BZ WBK AIB TFI, Millennium TFI i Union Investment TFI zostały ukarane przez Komisję Nadzoru Finansowego za nierzetelne informowanie klientów o swoich produktach. O kontrowersyjnych reklamach TFI pisaliśmy w "Parkiecie" pod koniec ubiegłego roku.
Wczoraj KNF zabroniła emisji i ogłaszania reklam jednego z produktów i nakazała zarządzającym nim oraz pozostałymi dwoma funduszami towarzystwom opublikowanie sprostowań na stronach internetowych i w prasie. Komisji nie spodobało się umieszczanie nieczytelnych, trudnych do wychwycenia informacji obowiązkowych (np. okres, którego dotyczą wyniki). Chodzi o zastrzeżenia pisane tzw. drobnym drukiem.
- To są reklamy skierowane do klienta nieprofesjonalnego. Tymczasem wprowadzają go w błąd, odwracając uwagę od istotnych informacji - mówi Łukasz Dajnowicz, rzecznik KNF.

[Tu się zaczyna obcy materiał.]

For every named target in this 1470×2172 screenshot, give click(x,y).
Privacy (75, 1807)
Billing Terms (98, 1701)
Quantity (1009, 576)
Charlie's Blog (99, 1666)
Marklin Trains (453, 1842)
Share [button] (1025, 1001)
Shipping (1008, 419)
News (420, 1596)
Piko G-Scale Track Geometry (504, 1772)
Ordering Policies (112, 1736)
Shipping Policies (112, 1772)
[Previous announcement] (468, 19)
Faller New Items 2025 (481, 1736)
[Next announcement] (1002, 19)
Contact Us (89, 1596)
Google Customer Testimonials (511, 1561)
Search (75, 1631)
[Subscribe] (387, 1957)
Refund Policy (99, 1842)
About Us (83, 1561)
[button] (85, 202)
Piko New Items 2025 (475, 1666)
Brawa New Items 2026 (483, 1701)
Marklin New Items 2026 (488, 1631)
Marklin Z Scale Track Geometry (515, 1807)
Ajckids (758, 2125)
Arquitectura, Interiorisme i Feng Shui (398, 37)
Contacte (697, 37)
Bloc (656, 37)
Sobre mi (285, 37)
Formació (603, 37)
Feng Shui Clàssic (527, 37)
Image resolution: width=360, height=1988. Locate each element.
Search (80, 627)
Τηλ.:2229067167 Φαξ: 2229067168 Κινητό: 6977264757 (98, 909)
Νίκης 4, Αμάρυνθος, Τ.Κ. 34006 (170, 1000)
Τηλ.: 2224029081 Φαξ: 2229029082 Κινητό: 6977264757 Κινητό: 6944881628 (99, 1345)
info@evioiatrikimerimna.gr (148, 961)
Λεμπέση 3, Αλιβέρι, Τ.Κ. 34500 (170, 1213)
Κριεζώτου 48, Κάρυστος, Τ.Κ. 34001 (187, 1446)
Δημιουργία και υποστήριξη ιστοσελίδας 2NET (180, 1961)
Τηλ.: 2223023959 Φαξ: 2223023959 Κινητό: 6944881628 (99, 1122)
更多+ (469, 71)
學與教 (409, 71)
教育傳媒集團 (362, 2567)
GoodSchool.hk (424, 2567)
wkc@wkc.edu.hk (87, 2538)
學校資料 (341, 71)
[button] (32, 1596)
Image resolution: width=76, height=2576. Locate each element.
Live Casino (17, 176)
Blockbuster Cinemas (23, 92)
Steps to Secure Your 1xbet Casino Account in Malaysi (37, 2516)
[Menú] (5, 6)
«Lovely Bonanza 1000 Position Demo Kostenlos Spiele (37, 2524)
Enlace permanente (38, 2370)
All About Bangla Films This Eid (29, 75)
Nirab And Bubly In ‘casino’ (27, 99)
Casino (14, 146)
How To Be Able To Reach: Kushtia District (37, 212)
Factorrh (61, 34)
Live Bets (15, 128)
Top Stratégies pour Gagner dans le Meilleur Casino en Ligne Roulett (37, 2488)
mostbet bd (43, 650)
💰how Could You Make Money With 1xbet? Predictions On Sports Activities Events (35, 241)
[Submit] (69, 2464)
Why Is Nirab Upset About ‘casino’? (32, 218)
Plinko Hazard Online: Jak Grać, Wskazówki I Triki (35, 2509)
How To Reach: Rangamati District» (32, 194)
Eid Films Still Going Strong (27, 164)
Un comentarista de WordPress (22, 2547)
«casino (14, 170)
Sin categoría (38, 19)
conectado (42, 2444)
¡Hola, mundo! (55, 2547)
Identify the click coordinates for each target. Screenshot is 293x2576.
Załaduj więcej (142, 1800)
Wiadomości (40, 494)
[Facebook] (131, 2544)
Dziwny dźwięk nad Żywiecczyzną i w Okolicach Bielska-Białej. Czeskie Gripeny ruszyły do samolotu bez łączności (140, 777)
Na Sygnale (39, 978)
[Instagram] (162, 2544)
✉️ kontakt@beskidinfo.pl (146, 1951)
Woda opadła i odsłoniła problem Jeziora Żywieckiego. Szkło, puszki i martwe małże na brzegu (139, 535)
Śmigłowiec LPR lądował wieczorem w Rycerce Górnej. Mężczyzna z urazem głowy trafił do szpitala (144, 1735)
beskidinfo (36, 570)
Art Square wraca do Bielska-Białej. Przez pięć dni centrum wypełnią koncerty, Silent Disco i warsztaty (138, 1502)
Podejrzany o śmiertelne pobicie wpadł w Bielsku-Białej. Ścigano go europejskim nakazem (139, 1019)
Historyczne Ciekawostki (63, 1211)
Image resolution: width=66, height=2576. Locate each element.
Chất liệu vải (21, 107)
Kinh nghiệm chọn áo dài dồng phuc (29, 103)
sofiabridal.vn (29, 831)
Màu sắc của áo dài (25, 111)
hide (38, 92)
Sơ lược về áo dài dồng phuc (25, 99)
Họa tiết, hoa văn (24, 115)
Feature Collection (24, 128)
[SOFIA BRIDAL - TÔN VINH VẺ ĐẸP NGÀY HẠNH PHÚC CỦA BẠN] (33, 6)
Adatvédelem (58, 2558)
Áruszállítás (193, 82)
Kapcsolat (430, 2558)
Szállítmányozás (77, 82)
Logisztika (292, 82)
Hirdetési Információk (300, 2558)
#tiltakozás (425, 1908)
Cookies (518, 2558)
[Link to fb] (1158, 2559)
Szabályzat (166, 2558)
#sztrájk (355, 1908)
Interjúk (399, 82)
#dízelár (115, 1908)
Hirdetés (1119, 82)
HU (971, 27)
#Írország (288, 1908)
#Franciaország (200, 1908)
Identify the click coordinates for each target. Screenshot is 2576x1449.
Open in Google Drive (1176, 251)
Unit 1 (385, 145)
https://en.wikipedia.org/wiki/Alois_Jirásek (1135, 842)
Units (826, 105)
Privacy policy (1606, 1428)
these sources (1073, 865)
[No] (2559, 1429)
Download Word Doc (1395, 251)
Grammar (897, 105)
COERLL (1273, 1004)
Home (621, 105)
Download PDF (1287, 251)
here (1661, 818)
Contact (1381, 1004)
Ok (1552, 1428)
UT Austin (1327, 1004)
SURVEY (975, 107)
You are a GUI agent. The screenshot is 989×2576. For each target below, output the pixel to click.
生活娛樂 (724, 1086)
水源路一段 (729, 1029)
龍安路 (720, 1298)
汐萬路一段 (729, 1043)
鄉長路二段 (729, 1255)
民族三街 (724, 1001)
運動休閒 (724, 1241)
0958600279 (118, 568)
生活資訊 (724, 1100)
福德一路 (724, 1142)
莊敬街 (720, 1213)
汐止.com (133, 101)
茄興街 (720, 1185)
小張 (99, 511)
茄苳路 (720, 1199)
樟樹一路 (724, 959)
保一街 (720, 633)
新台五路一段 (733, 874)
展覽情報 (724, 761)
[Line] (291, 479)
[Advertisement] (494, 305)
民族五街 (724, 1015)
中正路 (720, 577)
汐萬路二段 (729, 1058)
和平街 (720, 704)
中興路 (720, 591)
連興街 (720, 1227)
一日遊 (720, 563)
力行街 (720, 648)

Towarzystwa nie tylko naruszyły prawo. Okazuje się, że nie zadziałał w tym przypadku także przyjęty w grudniu 2006 r. przez Izbę Zarządzających Funduszami i Aktywami Kodeks Dobrych Praktyk Inwestorów Instytucjonalnych (wszystkie wymienione TFI są członkami IZFiA). - Jesteśmy przekonani, że stosujemy się do tego Kodeksu. Decyzji Komisji jeszcze nie otrzymaliśmy, więc trudno powiedzieć, czy będziemy się od niej odwoływać - mówi Leszek Kasperski, członek zarządu BZ WBK AIB TFI.
Nadzór może nałożyć na towarzystwa karę pieniężną do 500 tys. zł, jeśli TFI nie dostosują się do decyzji.